■ ACTION ITEM
The answer must consist of every line below containing "privacidad".

── EXTRACTED MATERIAL ──

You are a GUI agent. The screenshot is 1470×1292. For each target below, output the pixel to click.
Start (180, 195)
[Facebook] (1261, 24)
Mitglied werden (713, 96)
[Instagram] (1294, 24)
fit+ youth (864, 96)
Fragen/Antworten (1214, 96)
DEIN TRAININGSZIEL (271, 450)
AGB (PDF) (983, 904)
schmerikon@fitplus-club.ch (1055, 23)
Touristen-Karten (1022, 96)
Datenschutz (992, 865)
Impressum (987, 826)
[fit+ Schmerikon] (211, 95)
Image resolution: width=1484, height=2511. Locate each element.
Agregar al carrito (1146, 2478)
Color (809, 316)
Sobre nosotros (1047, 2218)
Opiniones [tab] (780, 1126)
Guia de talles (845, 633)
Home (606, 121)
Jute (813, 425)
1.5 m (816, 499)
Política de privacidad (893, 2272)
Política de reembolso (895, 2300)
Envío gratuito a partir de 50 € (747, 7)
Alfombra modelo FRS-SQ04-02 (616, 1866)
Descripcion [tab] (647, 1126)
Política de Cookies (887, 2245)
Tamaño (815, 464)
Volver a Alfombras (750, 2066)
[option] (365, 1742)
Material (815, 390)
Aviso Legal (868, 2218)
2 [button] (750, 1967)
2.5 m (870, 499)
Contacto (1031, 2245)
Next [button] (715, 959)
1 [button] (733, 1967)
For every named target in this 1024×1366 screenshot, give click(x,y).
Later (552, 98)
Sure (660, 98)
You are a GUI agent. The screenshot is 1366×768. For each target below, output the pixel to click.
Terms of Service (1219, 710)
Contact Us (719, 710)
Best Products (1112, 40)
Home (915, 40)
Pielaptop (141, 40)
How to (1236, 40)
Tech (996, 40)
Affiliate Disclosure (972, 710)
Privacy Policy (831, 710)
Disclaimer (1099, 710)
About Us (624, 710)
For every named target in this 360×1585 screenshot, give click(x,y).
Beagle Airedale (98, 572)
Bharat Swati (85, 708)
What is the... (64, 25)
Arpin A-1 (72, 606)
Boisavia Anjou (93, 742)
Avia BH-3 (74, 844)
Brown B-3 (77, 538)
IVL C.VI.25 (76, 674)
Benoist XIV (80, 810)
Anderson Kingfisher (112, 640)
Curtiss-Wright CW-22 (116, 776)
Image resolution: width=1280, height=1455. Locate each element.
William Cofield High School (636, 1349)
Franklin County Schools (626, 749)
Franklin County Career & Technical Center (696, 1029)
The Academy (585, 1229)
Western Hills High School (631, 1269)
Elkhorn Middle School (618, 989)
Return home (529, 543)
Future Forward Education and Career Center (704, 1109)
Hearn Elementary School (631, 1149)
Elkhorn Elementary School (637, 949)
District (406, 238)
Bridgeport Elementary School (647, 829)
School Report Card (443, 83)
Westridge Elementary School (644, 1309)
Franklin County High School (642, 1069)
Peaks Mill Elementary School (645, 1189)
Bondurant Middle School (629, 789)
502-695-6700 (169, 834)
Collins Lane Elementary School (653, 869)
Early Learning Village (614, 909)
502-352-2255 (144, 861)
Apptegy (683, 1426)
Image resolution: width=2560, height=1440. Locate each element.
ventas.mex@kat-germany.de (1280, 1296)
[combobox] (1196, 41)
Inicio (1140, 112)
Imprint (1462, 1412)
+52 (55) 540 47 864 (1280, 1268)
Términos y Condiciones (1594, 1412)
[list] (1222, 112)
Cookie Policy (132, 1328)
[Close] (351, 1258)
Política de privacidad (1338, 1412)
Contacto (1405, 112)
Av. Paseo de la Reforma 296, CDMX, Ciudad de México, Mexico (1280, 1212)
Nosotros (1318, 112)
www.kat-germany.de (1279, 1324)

───

■ YOUR RESPONSE
Política de privacidad (893, 2272)
Política de privacidad (1338, 1412)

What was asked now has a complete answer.